**Document segment**.
What a glorious human being! The physical animal, the energy, the love, she shines. Her arm moves, her sleeve pulls back, I see her wrist, and my breath catches in wonder.
Interpreting the eighth commandment, “Do not bear false witness,” Luther said we should explain others’ actions in the most generous way possible. I learned that from this video, starting at 21.30.
As Nadia Bolz-Weber says, Luther has answered the fundamental attribution error, whereby we say we did something because of circumstances, but others do things because of their character. Or we interpret our actions more generously than anyone else’s. I see God in her, and it is overwhelming. I fear seeing God in everyone: it would take all of my attention.
Others see God in me. I seem able to help one regulate her emotions and see more clearly. I am dimly aware “Rescuing” is a bad thing. I know that approaching life from a victim-standpoint is a bad thing- being clear about what is possible, what I can change, what I can do, is necessary. If I can bless her, I will. And I am abashed at her respect. I know she does not see all of me, that underneath there is anger and fear which I keep a firm lid on until it explodes.

**Supplied data**.
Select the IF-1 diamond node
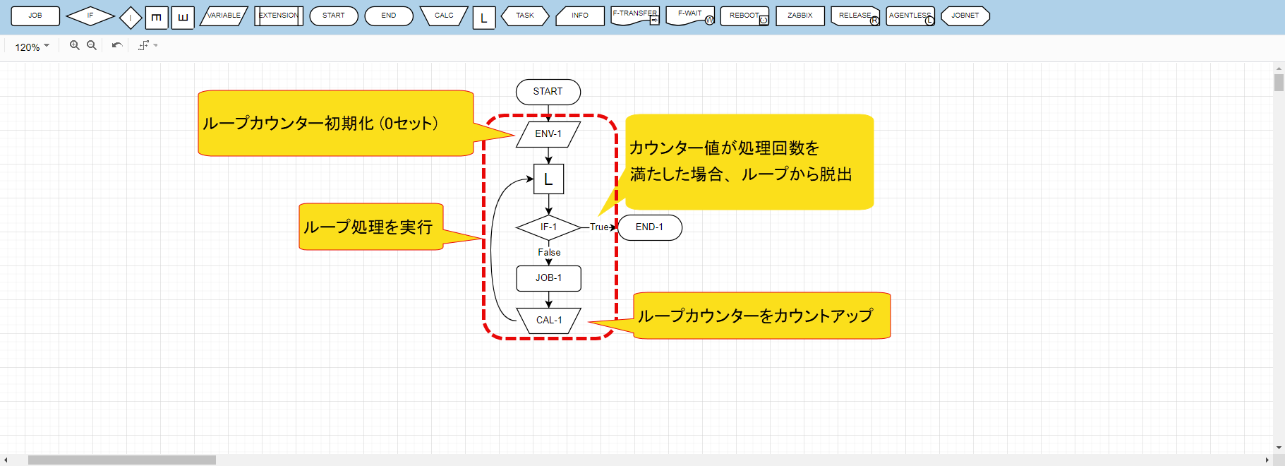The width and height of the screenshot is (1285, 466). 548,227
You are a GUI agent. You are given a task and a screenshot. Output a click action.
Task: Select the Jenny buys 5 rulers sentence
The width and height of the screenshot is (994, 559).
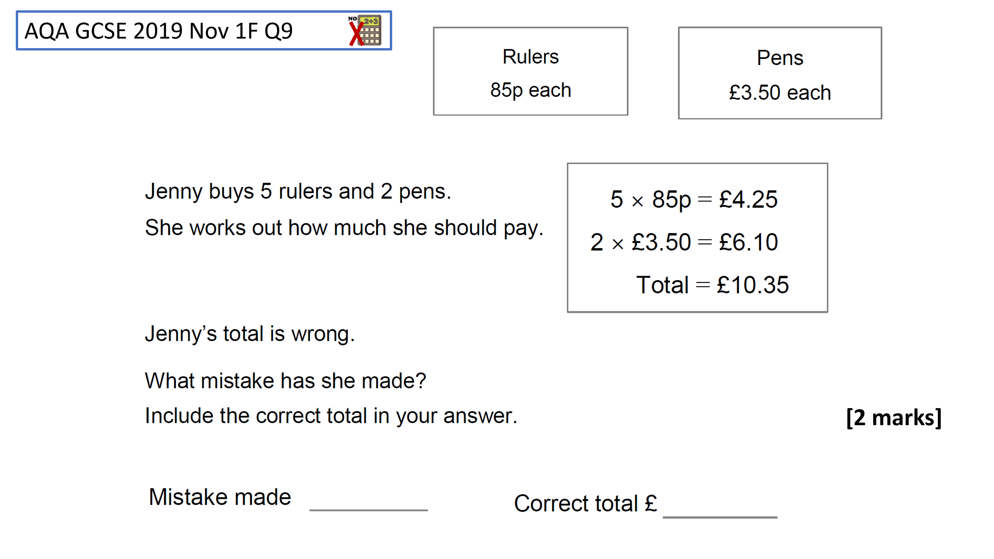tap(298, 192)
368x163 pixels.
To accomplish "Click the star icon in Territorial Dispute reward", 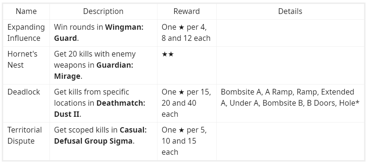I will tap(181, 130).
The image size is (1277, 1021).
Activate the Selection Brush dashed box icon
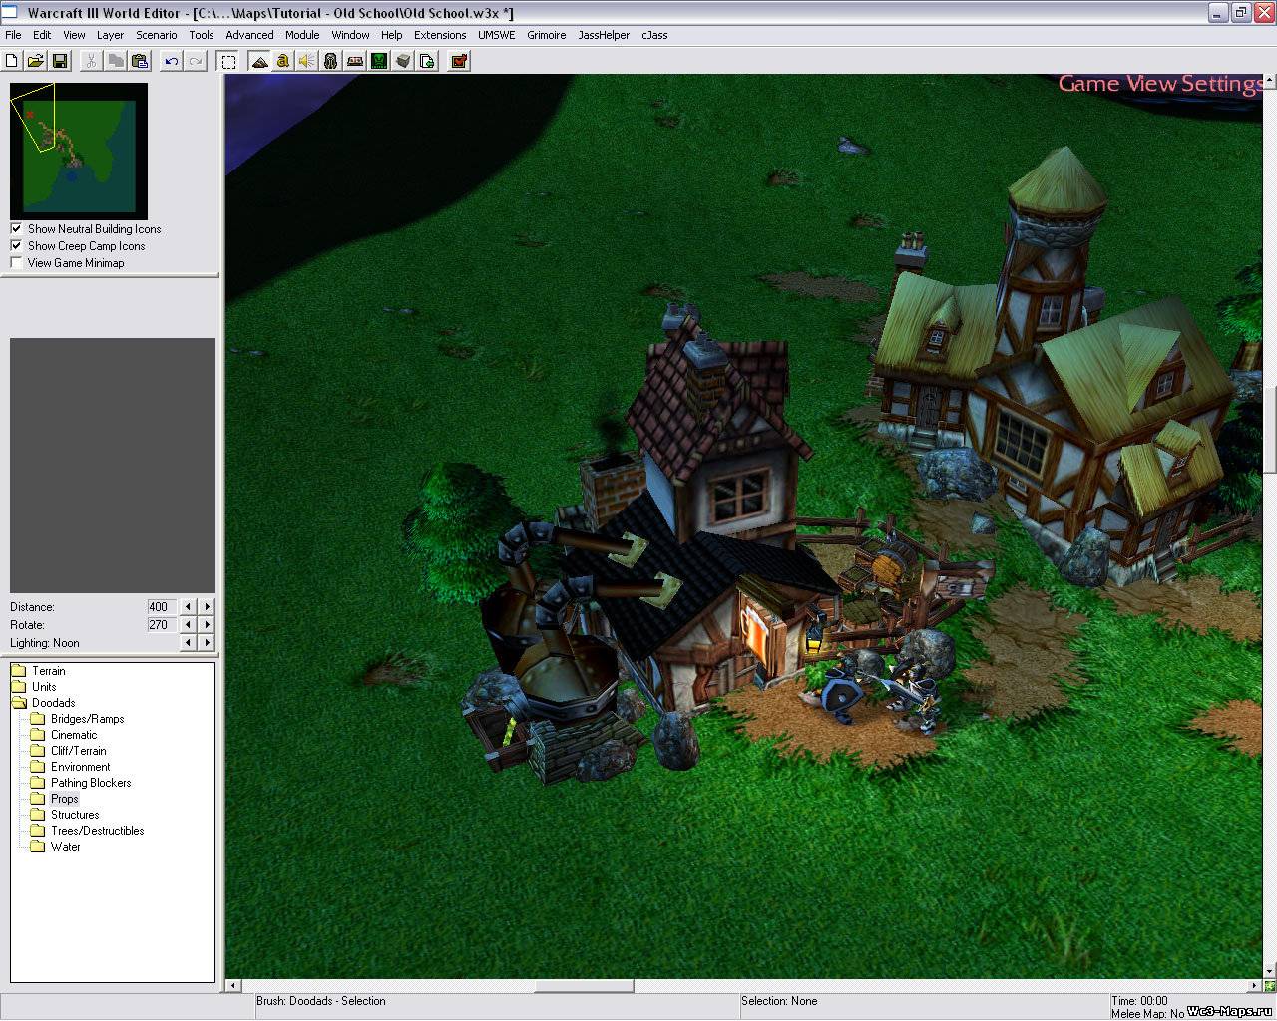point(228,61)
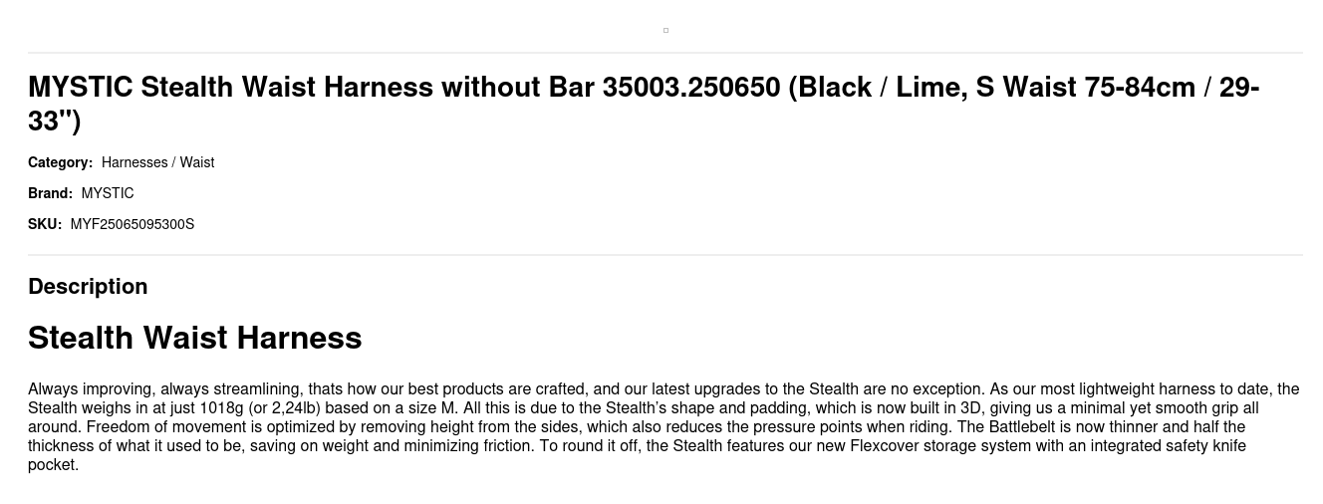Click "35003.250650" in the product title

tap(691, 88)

...

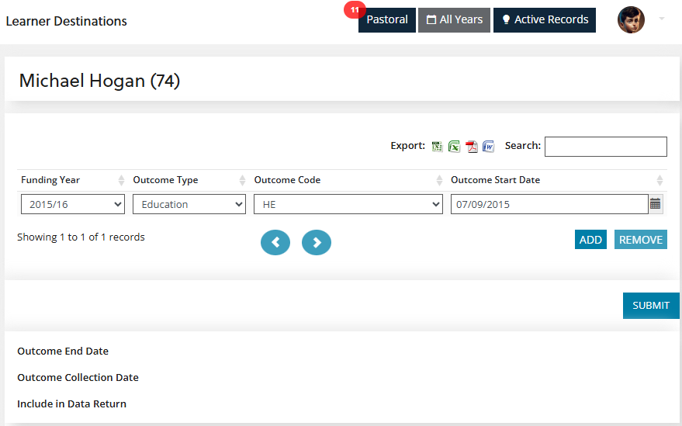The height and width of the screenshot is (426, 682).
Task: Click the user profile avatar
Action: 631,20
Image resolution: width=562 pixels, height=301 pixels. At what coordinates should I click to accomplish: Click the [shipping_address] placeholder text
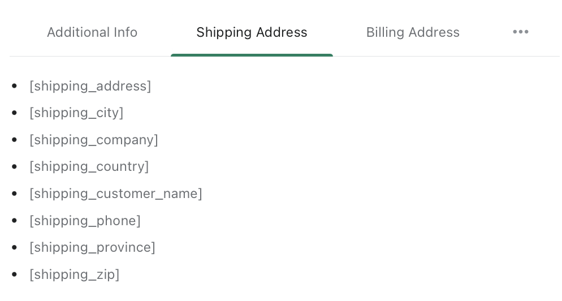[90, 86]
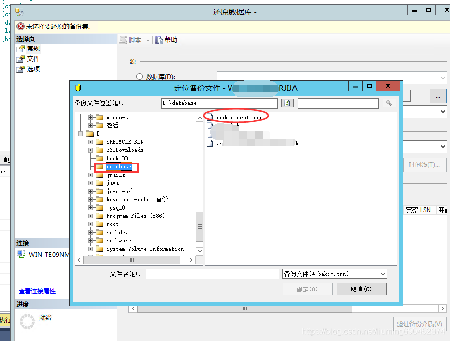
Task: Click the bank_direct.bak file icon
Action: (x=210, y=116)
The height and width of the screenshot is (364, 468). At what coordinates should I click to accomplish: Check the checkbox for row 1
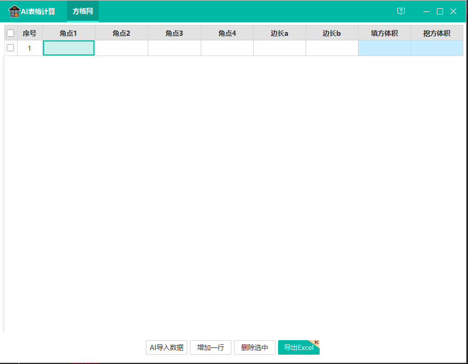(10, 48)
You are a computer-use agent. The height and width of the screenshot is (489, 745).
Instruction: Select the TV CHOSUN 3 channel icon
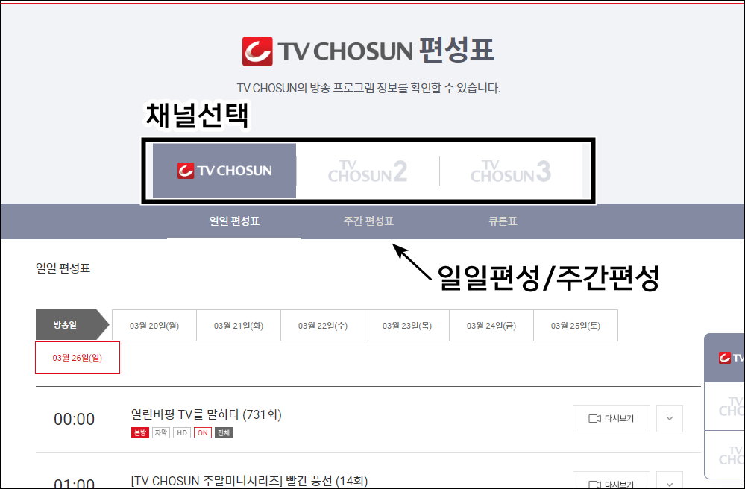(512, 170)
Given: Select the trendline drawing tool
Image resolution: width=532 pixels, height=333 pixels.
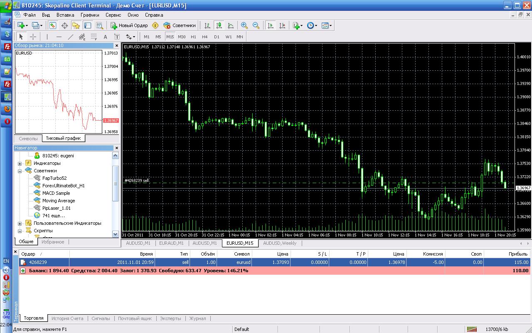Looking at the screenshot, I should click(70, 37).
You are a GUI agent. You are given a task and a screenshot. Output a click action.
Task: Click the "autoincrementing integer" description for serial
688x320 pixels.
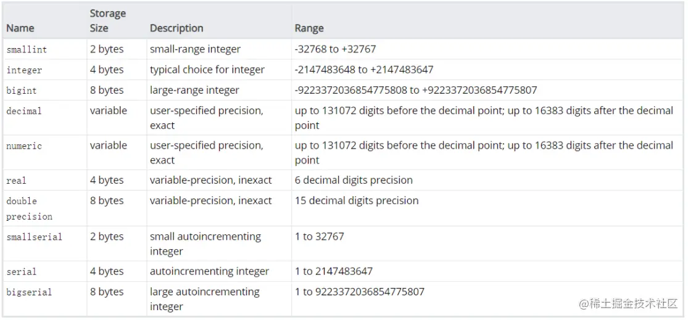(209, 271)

--

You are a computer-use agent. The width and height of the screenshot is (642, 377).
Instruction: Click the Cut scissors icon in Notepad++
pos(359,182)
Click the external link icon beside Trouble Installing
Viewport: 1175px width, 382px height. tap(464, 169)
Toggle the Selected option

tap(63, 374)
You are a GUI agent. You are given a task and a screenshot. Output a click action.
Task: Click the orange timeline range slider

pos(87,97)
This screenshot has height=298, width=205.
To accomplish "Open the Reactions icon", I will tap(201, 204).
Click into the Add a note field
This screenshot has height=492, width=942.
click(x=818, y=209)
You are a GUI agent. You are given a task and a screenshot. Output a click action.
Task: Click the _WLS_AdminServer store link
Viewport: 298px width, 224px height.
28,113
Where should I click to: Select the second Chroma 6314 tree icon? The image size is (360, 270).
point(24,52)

**Work to be completed**. Please list each thing that the passage on seeing God in others says it is necessary to be clear about.

**Reply**.
- what is possible
- what I can change
- what I can do